Dear Broad Street Family,
Let’s take the time to reflect on the week which epitomizes the Lenten journey.
Thursday evening we gathered with the disciples at the Last Supper and, like the disciples in Da Vinci’s painting of the Last Supper, we dared to ask, “Is it I?” With this question, the Lenten journey slows to a crawl, begging us to examine our faith, address the nagging questions that keep us awake at night, and struggle with the issues that we ask God to let pass if possible.
Friday between noon and three there is the chance to hear the taunts of “Crucify him,” to throw the dice for his cloak, to witness the thieves hung next to Jesus and watch John, the beloved, be given charge of Jesus’ mother. When the temple veil is torn in two, can you hear the heart of God breaking? These are all painful images, but images that can be held gently and examined, filling us with a myriad of emotions and thoughts. Can we comprehend a love such as this? This love, Christ’s love, is meant for us—each of us—without exception or condition.
Try spending some time feeling the emptiness of loss and grief that the disciples and Jesus’ family must have felt. What would you want to say at Jesus’ funeral if you had a chance to participate in his eulogy?

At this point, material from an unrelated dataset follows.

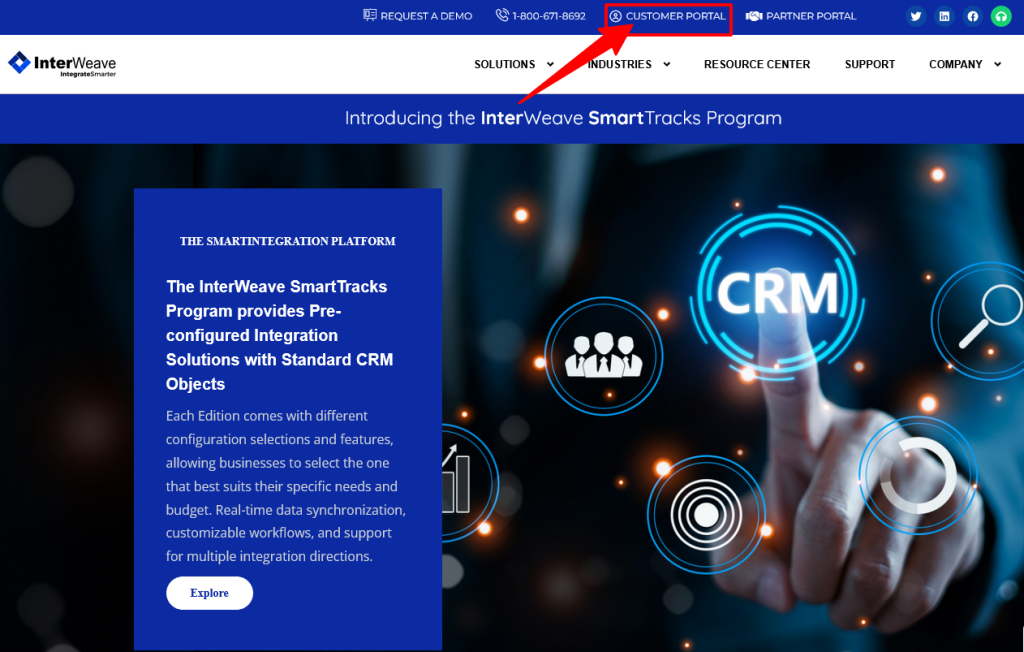Click the SmartTracks Program banner heading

Jurgen Moltmann wrote, “It is only the person who lives slowly who really experiences something of life.” I would add that the forty days of Lent are meant to help us experience a kind of love so difficult to imagine or understand that without slowing down we could miss it. We could wind up at lunch on Easter Sunday having sung the great hymns and enjoyed all the music and flowers, and still have missed that this love is for you and me. We could miss our own resurrection, the new life promised to us.
Just remember this: resurrection is not a form of resuscitation. The Jesus we praise offers a whole new life which is possible now. So breathe—fully and deeply. Rejoice in the peace that passes understanding. Wash in the joy that was strong enough to roll away a stone. Hear the teacher call your name. Listen to the angels tell you Jesus isn’t in the tomb but is risen. Don’t rush through a single moment of discovering that that the risen Lord was and is present to you—as close as your breathing.
May Holy Week continue to happen within you and give you deep peace.